A U.S. federal court has permanently barred Peken Global Limited, the operator of cryptocurrency exchange KuCoin, from allowing U.S. participants to access its platform unless it registers as a foreign board of trade, following a settlement with the Commodity Futures Trading Commission.

The consent order, issued Monday by the District Court for the Southern District of New York, also imposes a $500,000 civil monetary penalty against the Turks and Caicos-incorporated entity. The CFTC originally sued Peken Global and three other KuCoin-related entities—Mek Global Ltd., PhoenixFin PTE Ltd., and Flashdot Ltd.—in March 2024 for operating an unlicensed digital asset derivatives exchange, failing to register as a futures commission merchant, and failing to implement an effective customer identification program.
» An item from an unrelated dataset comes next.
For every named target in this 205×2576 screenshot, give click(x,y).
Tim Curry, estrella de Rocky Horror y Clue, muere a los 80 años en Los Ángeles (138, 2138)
The settlement comes after Peken Global pleaded guilty in January 2025 to one count of operating an unlicensed money transmitting business, which included a $112.9 million criminal fine and $184.5 million in forfeiture. That agreement also required KuCoin to exit the U.S. market for at least two years, according to the Department of Justice.

The CFTC noted it was not seeking disgorgement in the civil case, citing Peken Global's cooperation in the investigation and related proceedings, including the parallel criminal action in U.S. v. Flashdot Limited. The court also entered a voluntary dismissal with prejudice, dropping all CFTC claims against the three other entities originally named in the suit.

The settlement comes after the CFTC signed a coordination pact with the SEC earlier this month to align their oversight of financial markets and crypto.

Last week, the agency unveiled an "innovation task force" focusing on crypto, AI and prediction markets, aligning with the Trump administration's push to bring those sectors under the agency's jurisdiction—a month after a report indicated that its Chicago enforcement team, seen as the agency's "top cop," had been gutted.